==== Ausgewählter Auszug

Im Juli stellte Leipzigs Verwaltung ihr neues Landwirtschaftskonzept für die städtischen Flächen vor. Immerhin geht es da um 1.800 Hektar von insgesamt 9.700 Hektar landwirtschaftlich beackerter Fläche im Stadtgebiet. Da könnte die Kommune richtige Maßstäbe setzen und deutlich machen, wie zukunftsfähige Landwirtschaft in Zeiten des Klimawandels aussehen müsste. Jetzt haben Linke, Grüne und SPD-Fraktion einen ganzen Änderungskatalog vorgelegt.

Denn was aus Sicht des Leipziger Liegenschaftsamtes schon wie eine richtige Revolution aussah, war eigentlich nur ein Revolutiönchen. Da ist auch im Jahr 2023 mehr drin, befanden die drei Fraktionen, die jetzt den Punktekatalog aus dem Liegenschaftsamt noch einmal umgewürfelt und ergänzt haben. Denn auch wenn die Verwaltung vier Jahre lang – nach der Beauftragung durch den Stadtrat 2019 – gebastelt hat an diesem Punktekonzept für die Vergabe der Flächen, fehlt ihm in vielen Belangen einfach die Durchschlagskraft. Man merkt, dass einige Sachbearbeiter da gern noch bei eingeübten alten Verfahren geblieben wären.

========

▸ Arbeitsanweisung 1
Stimmen diese Aussagen mit dem Artikel über Leipzigs Landwirtschaftskonzept überein? Beantworte jede mit Ja oder Nein und zitiere die entscheidenden Worte des Artikels wörtlich.
(a) Das Konzept betrifft 1.800 Hektar der landwirtschaftlich genutzten Fläche im Stadtgebiet.
(b) Der Stadtrat hat die Verwaltung im Jahr 2021 mit dem Konzept beauftragt.
(c) Vier Fraktionen haben gemeinsam den Änderungskatalog vorgelegt.
▸ Arbeitsanweisung 2
Benenne in allen Datensätzen „Copy link“ in „Share link“ um und gib die Zeilen sonst unverändert wieder, aber ohne die Bilder.

==== Die Eingabe

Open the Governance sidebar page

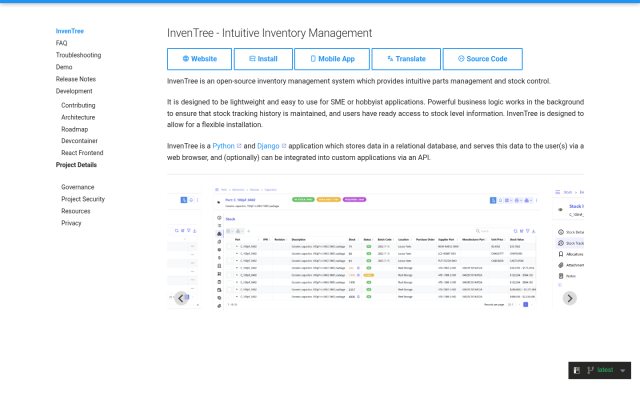[x=78, y=187]
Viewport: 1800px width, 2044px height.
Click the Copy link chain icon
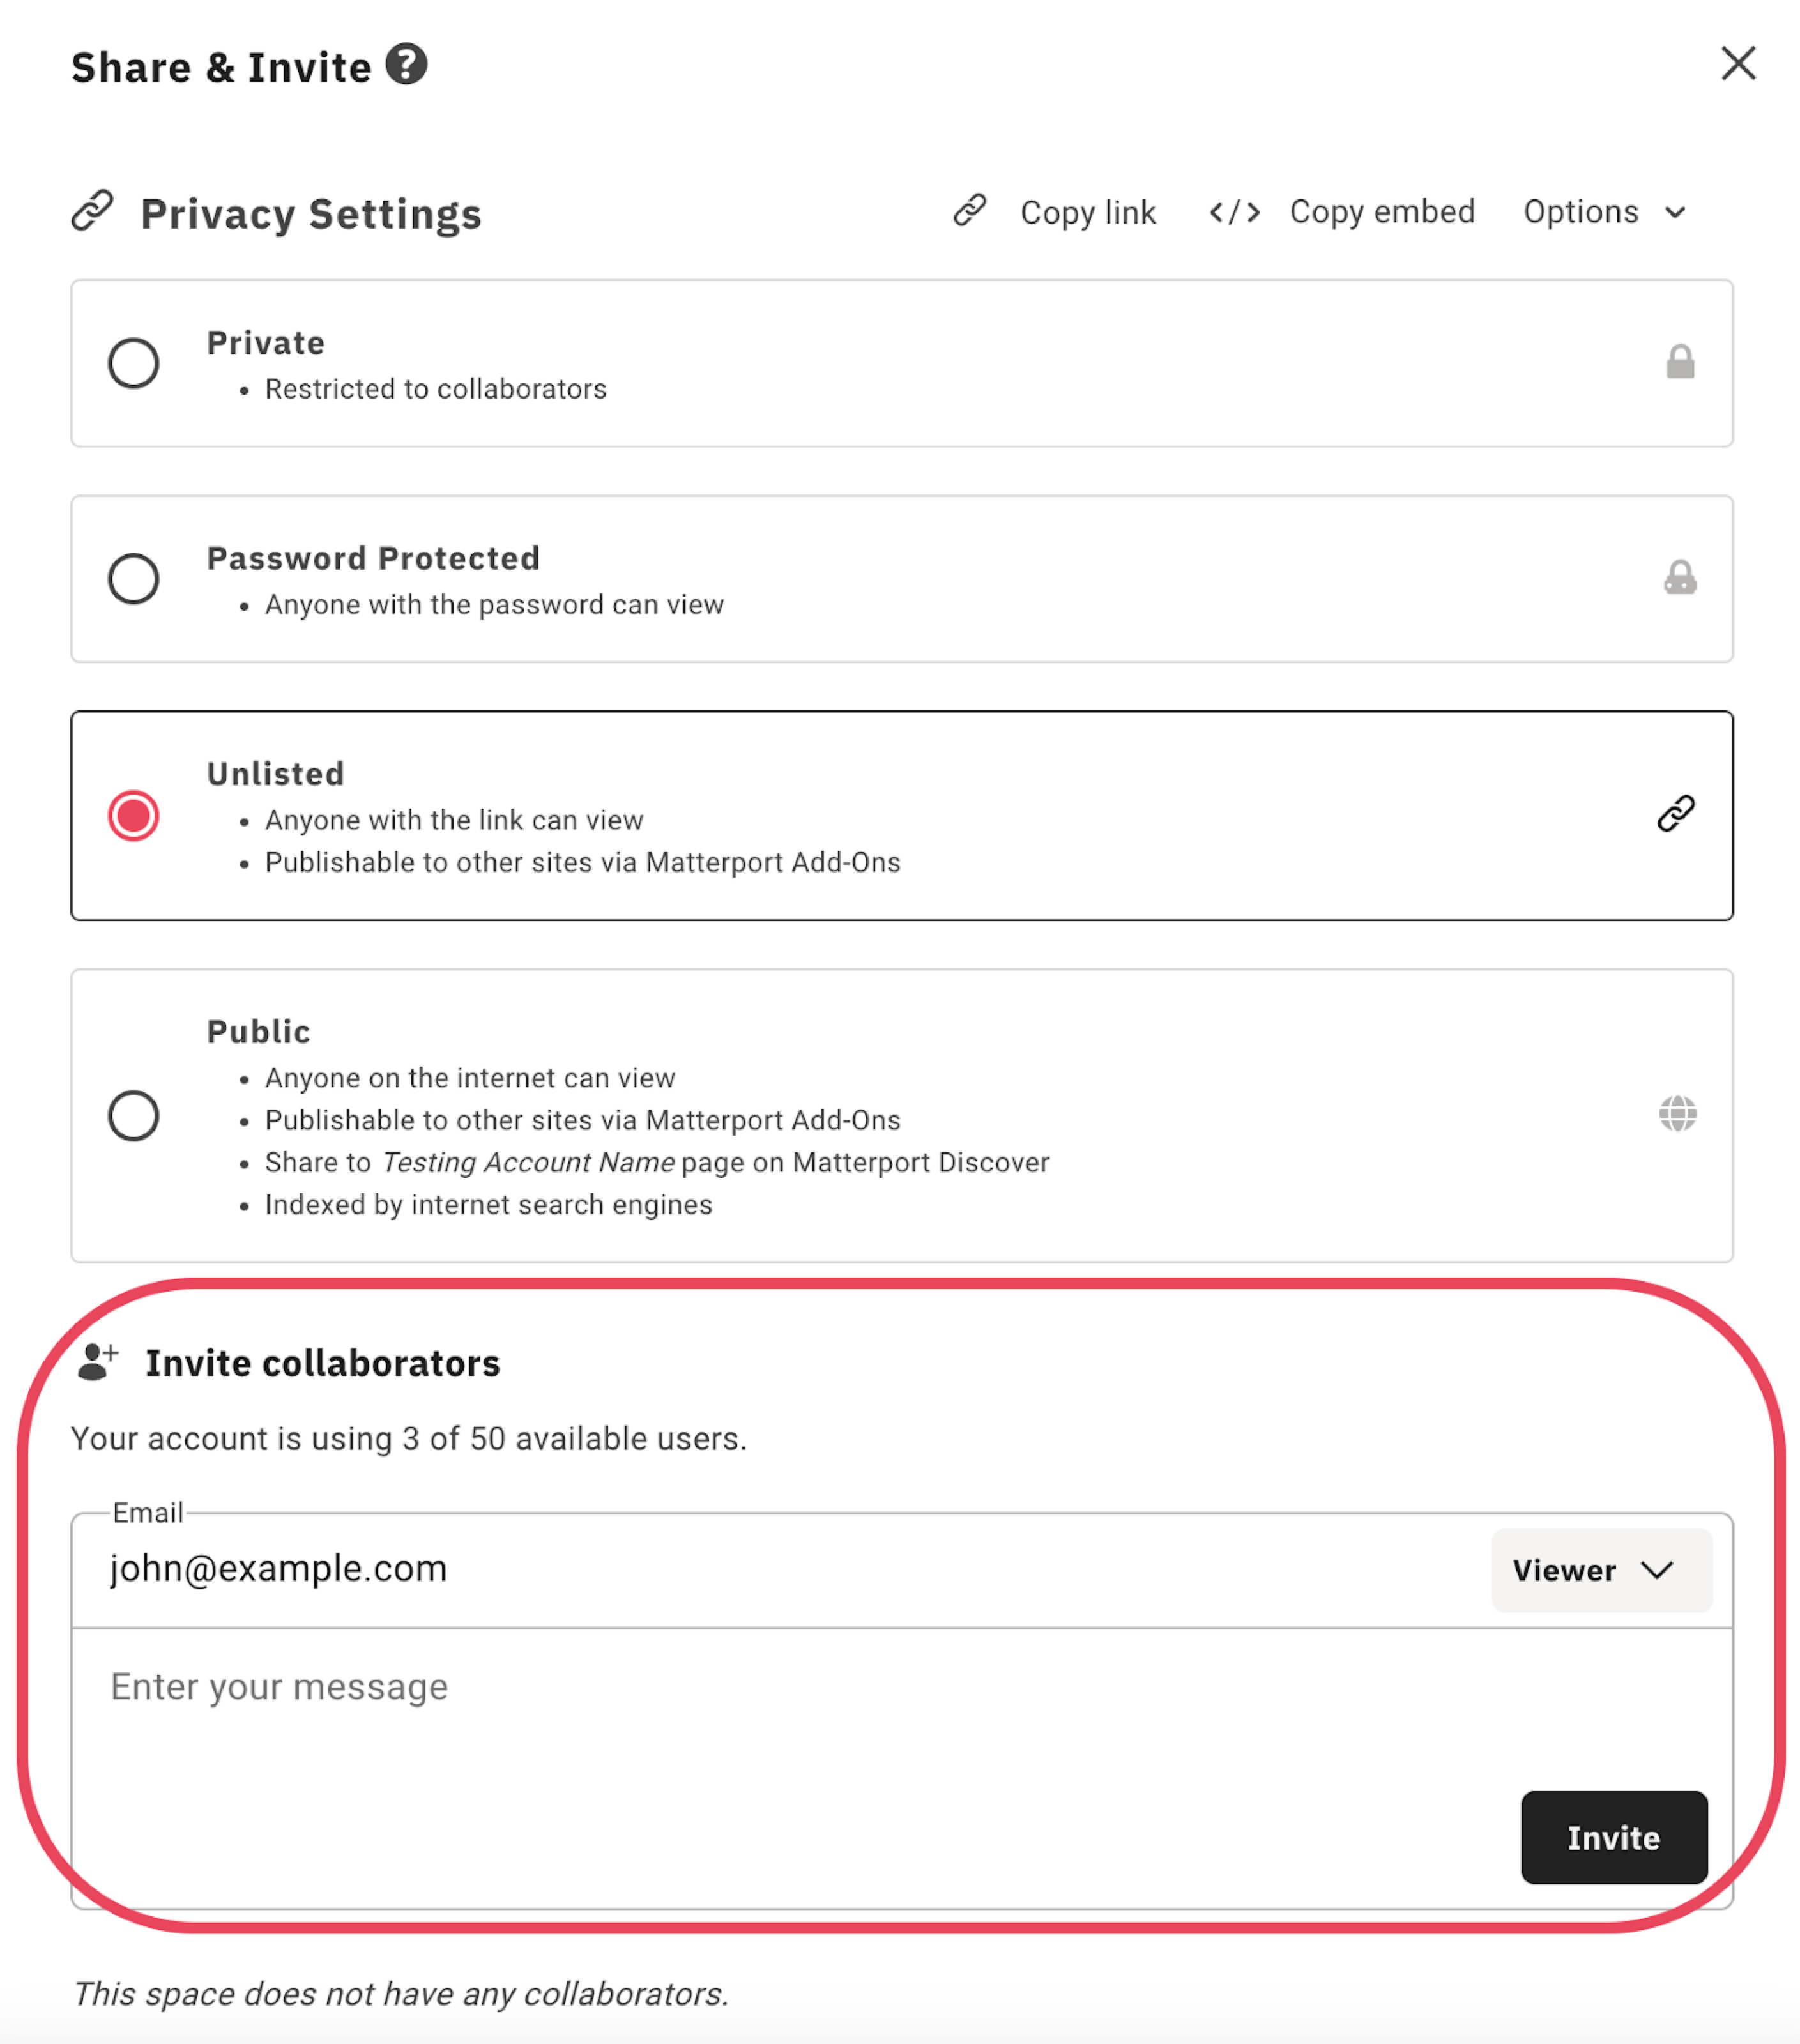click(969, 211)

========

▸ Ergebnis 1
(a) Ja: „Immerhin geht es da um 1.800 Hektar von insgesamt 9.700 Hektar landwirtschaftlich beackerter Fläche im Stadtgebiet.“
(b) Nein: „nach der Beauftragung durch den Stadtrat 2019“
(c) Nein: „Jetzt haben Linke, Grüne und SPD-Fraktion einen ganzen Änderungskatalog vorgelegt.“

▸ Ergebnis 2
Open the Governance sidebar page

[x=78, y=187]
Viewport: 1800px width, 2044px height.
Click the Share link chain icon
click(969, 211)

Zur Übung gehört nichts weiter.